Thursday, April 13, 2006

VS2005 Web Application Projects hits RC1

I've blogged about this VS2005 add-in before, as it provides a much better migration experience for complex web applications.

But today Robert Shelton posted that the add-in has now reached RC1. This is a good thing, as a (nearly) production ready toolkit for migrating "old" ASP.Net 1.1 web applications is sorely needed.

You can read his blog post here and get the download here.

Moving a development team forward - "scrimages"

In this blog article, David L details how he implemented a "Developer training regime" at a client in order to move the team's .Net development skills forward and prepare them to migrate to ASP.Net 2.0.

Apart from the (slightly dubious) American Football metaphor, the concept is remarkably similar to the Developer-to-Developer training that Angel Solutions and Mandogroup have already implemented, and that I intend on implementing here at In4Tek.

The article makes a good read, however, and is a timely reminder about the value of your developer's skill-sets and keeping them up to date, but also serves as a reminder that the training should perhaps have rather more focus on the end goal (in this case of migration) than be open-ended as the Mandogroup training has been thus far.

Check the article out here:

http://blogs.msdn.com/davidlem/archive/2006/04/13/575344.aspx

Columbus would have been proud - extending the ATLAS

The ATLAS group have been busy - today they announced the release of the ATLAS Control Toolkit. From the introduction.
The 'Atlas' Control Toolkit is a collection of samples and components that makes it easier then ever to build and consume rich client-side “Atlas” controls and extenders. The toolkit provides both ready to go samples and a powerful SDK to simplify the creation and re-use of your own custom controls and extenders.
As always, the best way to evaluate at a toolkit like this is to look at the samples provided, and the ATLAS toolkit doesn't disappoint, with 9 new controls and extenders that cover some of the most common AJAX features you'd need to make a site provide a rich and dynamic experience.

My particular favorites include the PopupControl and the ReorderList - paired, these two would provide an editing experience for simple data (such as lookup table data, for example) almost as good as could be achieved with a Windows Forms client.

More later, but I can see myself using these, and the guides for developing your own ATLAS controls and extenders extensively over the next little while.

Wednesday, April 12, 2006

Mix-and-match Unit Testing

In this MSDN Magazine article, John Robbins presents a tiny little hack that could save a huge amount of time if you're migrating a .Net 1.1 application with NUnit tests to .Net 2.0 and Visual Studio 2005.

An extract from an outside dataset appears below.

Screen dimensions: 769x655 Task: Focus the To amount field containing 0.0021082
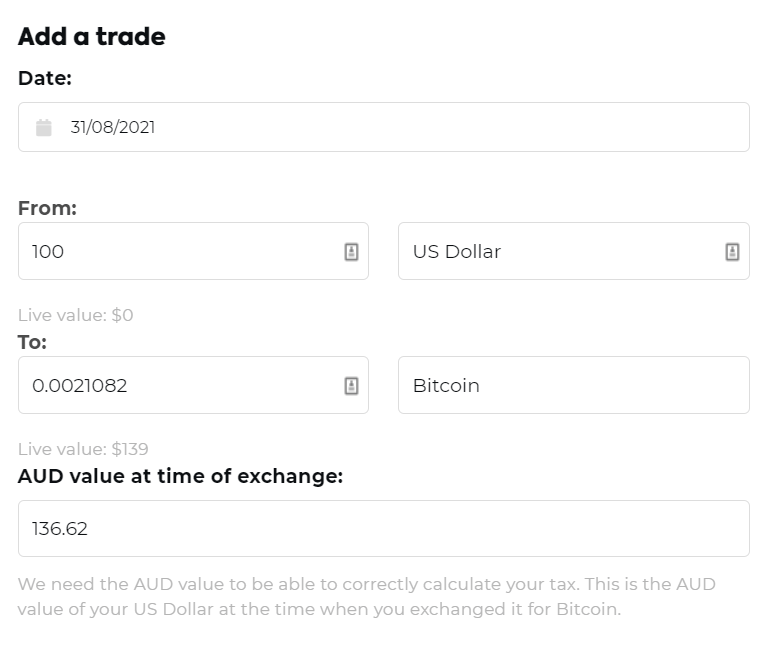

The hack basically involves using some compile tests to switch between NUnit and VS2005 native testing.

The code he cites was actually found in the Patterns & Practices group Composite UI block source and is remarkably simple, requiring just the following code at the head of every test class and a change from using [Test]attributes to using [TestMethod]attributes instead.
#if !NUNIT
using Microsoft.VisualStudio.TestTools.UnitTesting;
#else
using NUnit.Framework;
using TestClass = NUnit.Framework.TestFixtureAttribute;
using TestMethod = NUnit.Framework.TestAttribute;
using TestInitialize = NUnit.Framework.SetUpAttribute;
using TestCleanup = NUnit.Framework.TearDownAttribute;
#endif
Nice when you find a simple solution to an apparently intractable problem!

Tuesday, April 04, 2006

Developer Highway Code

My colleague Andrew Lightowler spotted this in the security section of the UK MSDN site today. The Developer Highway Code: provides a checklist of security issues that every .Net developer should keep in mind when planning and implementing a piece of software. From the introduction:
To build software that meets your security objectives, you must integrate security activities into your software development lifecycle. This handbook captures and summarises the key security engineering activities that should be an integral part of your software development processes.
At over 170 pages, it's fairly heavyweight, but well worth a read, particularly in concert with Writing Secure Code (which you can, of course, get from Amazon).

I do, however, wonder how well (or more likely badly) some of my old code would fare against these checklists!